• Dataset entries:
***
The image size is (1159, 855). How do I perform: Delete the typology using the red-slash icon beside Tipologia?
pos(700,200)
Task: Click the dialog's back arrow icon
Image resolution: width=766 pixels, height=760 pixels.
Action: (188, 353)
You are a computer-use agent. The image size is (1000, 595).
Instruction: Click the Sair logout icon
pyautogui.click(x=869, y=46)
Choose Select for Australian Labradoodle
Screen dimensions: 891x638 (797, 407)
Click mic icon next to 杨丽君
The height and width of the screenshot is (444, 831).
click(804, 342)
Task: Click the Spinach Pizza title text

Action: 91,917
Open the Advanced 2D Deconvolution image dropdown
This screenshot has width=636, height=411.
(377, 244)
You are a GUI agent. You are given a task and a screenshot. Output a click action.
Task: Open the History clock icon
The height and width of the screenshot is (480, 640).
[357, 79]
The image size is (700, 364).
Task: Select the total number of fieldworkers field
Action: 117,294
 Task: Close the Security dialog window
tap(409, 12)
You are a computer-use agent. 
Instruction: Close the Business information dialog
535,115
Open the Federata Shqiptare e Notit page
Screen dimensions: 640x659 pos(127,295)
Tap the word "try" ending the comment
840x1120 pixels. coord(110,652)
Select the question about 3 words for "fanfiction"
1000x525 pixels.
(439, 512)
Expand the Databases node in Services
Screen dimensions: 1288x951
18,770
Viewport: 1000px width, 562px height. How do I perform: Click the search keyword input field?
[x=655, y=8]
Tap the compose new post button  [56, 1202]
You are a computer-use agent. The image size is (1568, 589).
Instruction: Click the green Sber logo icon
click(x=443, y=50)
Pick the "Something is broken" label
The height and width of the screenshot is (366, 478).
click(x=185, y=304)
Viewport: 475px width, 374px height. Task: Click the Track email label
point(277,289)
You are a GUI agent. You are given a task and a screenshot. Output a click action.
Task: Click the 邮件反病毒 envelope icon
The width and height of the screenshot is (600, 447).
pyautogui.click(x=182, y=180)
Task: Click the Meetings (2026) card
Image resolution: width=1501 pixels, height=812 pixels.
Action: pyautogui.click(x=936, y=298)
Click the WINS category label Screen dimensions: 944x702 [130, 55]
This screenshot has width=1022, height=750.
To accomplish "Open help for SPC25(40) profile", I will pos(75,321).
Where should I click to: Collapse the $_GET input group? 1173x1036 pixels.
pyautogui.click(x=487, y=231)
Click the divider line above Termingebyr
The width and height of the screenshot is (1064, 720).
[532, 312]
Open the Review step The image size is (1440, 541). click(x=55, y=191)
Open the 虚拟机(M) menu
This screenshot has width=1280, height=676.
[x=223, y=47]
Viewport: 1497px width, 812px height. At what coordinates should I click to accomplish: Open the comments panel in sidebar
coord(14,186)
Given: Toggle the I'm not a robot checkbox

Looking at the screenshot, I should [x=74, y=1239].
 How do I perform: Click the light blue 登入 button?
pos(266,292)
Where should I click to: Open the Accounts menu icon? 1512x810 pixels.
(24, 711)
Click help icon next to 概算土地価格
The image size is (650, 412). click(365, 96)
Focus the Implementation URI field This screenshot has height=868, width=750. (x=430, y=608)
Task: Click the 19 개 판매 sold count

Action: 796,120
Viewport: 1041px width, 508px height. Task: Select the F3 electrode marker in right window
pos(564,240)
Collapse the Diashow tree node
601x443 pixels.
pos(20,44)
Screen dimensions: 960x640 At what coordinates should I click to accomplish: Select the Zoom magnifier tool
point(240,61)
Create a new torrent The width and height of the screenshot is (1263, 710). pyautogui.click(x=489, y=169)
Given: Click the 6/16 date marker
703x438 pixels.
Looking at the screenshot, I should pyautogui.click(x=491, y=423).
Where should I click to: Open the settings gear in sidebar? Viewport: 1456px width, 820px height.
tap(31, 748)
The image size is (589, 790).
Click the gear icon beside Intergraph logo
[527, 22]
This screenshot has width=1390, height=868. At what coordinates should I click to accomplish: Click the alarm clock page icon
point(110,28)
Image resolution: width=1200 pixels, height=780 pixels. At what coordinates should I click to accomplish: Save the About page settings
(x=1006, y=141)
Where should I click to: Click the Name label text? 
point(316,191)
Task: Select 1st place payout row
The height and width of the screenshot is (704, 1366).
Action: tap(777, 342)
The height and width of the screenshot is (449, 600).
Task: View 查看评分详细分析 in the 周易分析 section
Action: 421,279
***
• PROBLEM: Reproduce all of the records, keeping every character unchanged.

• RESPONSE AREA:
The image size is (1159, 855). How do I perform: Delete the typology using the red-slash icon beside Tipologia?
pos(700,200)
Task: Click the dialog's back arrow icon
Image resolution: width=766 pixels, height=760 pixels.
Action: (188, 353)
You are a computer-use agent. The image size is (1000, 595).
Instruction: Click the Sair logout icon
pyautogui.click(x=869, y=46)
Choose Select for Australian Labradoodle
Screen dimensions: 891x638 (797, 407)
Click mic icon next to 杨丽君
The height and width of the screenshot is (444, 831).
click(804, 342)
Task: Click the Spinach Pizza title text

Action: 91,917
Open the Advanced 2D Deconvolution image dropdown
This screenshot has width=636, height=411.
(377, 244)
You are a GUI agent. You are given a task and a screenshot. Output a click action.
Task: Open the History clock icon
The height and width of the screenshot is (480, 640).
[357, 79]
The image size is (700, 364).
Task: Select the total number of fieldworkers field
Action: 117,294
 Task: Close the Security dialog window
tap(409, 12)
You are a computer-use agent. 
Instruction: Close the Business information dialog
535,115
Open the Federata Shqiptare e Notit page
Screen dimensions: 640x659 pos(127,295)
Tap the word "try" ending the comment
840x1120 pixels. coord(110,652)
Select the question about 3 words for "fanfiction"
1000x525 pixels.
(439, 512)
Expand the Databases node in Services
Screen dimensions: 1288x951
18,770
Viewport: 1000px width, 562px height. How do I perform: Click the search keyword input field?
[x=655, y=8]
Tap the compose new post button  [56, 1202]
You are a computer-use agent. The image size is (1568, 589).
Instruction: Click the green Sber logo icon
click(x=443, y=50)
Pick the "Something is broken" label
The height and width of the screenshot is (366, 478).
click(x=185, y=304)
Viewport: 475px width, 374px height. Task: Click the Track email label
point(277,289)
You are a GUI agent. You are given a task and a screenshot. Output a click action.
Task: Click the 邮件反病毒 envelope icon
The width and height of the screenshot is (600, 447).
pyautogui.click(x=182, y=180)
Task: Click the Meetings (2026) card
Image resolution: width=1501 pixels, height=812 pixels.
Action: pyautogui.click(x=936, y=298)
Click the WINS category label Screen dimensions: 944x702 [130, 55]
This screenshot has width=1022, height=750.
To accomplish "Open help for SPC25(40) profile", I will pos(75,321).
Where should I click to: Collapse the $_GET input group? 1173x1036 pixels.
pyautogui.click(x=487, y=231)
Click the divider line above Termingebyr
The width and height of the screenshot is (1064, 720).
[532, 312]
Open the Review step The image size is (1440, 541). click(x=55, y=191)
Open the 虚拟机(M) menu
This screenshot has width=1280, height=676.
[x=223, y=47]
Viewport: 1497px width, 812px height. At what coordinates should I click to accomplish: Open the comments panel in sidebar
coord(14,186)
Given: Toggle the I'm not a robot checkbox

Looking at the screenshot, I should [x=74, y=1239].
 How do I perform: Click the light blue 登入 button?
pos(266,292)
Where should I click to: Open the Accounts menu icon? 1512x810 pixels.
(24, 711)
Click help icon next to 概算土地価格
The image size is (650, 412). click(365, 96)
Focus the Implementation URI field This screenshot has height=868, width=750. (x=430, y=608)
Task: Click the 19 개 판매 sold count

Action: 796,120
Viewport: 1041px width, 508px height. Task: Select the F3 electrode marker in right window
pos(564,240)
Collapse the Diashow tree node
601x443 pixels.
pos(20,44)
Screen dimensions: 960x640 At what coordinates should I click to accomplish: Select the Zoom magnifier tool
point(240,61)
Create a new torrent The width and height of the screenshot is (1263, 710). pyautogui.click(x=489, y=169)
Given: Click the 6/16 date marker
703x438 pixels.
Looking at the screenshot, I should pyautogui.click(x=491, y=423).
Where should I click to: Open the settings gear in sidebar? Viewport: 1456px width, 820px height.
tap(31, 748)
The image size is (589, 790).
Click the gear icon beside Intergraph logo
[527, 22]
This screenshot has width=1390, height=868. At what coordinates should I click to accomplish: Click the alarm clock page icon
point(110,28)
Image resolution: width=1200 pixels, height=780 pixels. At what coordinates should I click to accomplish: Save the About page settings
(x=1006, y=141)
Where should I click to: Click the Name label text? 
point(316,191)
Task: Select 1st place payout row
The height and width of the screenshot is (704, 1366).
Action: tap(777, 342)
The height and width of the screenshot is (449, 600).
Task: View 查看评分详细分析 in the 周易分析 section
Action: 421,279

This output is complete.